Instructions to follow: Extract every line of the material below that contains the string "size". Case counts.

Stored data:
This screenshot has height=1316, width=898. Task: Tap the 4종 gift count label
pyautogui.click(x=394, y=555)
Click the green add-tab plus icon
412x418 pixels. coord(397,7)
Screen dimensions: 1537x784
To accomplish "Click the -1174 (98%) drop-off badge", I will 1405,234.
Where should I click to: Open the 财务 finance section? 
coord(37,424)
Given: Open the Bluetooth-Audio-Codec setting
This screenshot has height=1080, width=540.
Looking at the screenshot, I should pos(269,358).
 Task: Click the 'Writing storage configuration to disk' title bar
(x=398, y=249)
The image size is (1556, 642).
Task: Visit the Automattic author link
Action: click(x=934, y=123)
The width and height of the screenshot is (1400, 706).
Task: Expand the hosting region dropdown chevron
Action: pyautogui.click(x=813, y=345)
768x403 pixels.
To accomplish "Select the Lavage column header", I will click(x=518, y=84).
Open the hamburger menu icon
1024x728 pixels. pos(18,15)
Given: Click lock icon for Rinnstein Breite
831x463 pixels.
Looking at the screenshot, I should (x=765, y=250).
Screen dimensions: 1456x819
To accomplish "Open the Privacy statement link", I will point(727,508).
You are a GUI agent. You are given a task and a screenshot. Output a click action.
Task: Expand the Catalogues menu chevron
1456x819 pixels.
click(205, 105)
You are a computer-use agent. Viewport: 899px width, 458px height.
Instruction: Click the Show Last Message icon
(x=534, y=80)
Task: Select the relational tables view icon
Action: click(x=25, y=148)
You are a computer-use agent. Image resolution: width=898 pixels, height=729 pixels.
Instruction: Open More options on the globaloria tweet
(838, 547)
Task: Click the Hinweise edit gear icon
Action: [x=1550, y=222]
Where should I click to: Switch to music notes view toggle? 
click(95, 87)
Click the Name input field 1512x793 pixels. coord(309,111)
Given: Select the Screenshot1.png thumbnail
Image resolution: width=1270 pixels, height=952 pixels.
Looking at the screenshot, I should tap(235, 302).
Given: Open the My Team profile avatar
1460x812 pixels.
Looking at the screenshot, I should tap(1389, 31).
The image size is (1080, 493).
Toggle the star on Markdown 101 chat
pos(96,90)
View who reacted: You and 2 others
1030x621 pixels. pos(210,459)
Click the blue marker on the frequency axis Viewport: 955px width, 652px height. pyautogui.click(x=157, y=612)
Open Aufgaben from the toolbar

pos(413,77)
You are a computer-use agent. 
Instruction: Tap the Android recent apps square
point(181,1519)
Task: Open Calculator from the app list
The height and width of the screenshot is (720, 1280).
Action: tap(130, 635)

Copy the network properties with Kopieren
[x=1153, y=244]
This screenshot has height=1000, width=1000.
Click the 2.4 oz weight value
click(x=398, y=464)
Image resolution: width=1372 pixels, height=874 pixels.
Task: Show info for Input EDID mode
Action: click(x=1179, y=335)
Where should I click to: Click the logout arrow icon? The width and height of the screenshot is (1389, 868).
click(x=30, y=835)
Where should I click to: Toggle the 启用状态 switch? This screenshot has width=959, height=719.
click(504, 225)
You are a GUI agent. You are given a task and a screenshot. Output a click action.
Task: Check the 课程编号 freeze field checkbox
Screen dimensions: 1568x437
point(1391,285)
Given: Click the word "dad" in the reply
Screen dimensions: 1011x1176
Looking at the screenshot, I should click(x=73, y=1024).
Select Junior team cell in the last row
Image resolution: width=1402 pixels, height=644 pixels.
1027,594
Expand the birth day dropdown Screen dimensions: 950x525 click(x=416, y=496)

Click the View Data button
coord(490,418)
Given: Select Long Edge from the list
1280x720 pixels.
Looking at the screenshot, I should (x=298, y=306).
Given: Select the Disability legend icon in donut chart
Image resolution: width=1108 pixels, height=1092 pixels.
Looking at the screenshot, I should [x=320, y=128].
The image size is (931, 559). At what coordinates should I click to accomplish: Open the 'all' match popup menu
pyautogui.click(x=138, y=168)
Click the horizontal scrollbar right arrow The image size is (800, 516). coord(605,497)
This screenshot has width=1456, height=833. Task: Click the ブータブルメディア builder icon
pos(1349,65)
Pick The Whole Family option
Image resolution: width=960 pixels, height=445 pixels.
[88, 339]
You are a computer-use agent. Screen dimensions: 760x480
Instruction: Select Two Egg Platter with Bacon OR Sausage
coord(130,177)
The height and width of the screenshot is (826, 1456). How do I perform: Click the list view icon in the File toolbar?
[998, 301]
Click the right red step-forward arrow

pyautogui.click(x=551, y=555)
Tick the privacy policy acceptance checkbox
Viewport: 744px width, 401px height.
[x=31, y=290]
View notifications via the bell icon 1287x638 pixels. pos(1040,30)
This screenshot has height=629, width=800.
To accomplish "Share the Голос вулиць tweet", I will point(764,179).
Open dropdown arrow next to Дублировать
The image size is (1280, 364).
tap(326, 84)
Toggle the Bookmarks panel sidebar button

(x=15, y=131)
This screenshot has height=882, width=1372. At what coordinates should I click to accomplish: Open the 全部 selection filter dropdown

Solution:
The image size is (1556, 642).
The image size is (1080, 493).
The image size is (931, 559). At what coordinates should I click to accomplish: Open the 'all' match popup menu
Click the horizontal scrollbar right arrow The image size is (800, 516). coord(605,497)
The image size is (1280, 364).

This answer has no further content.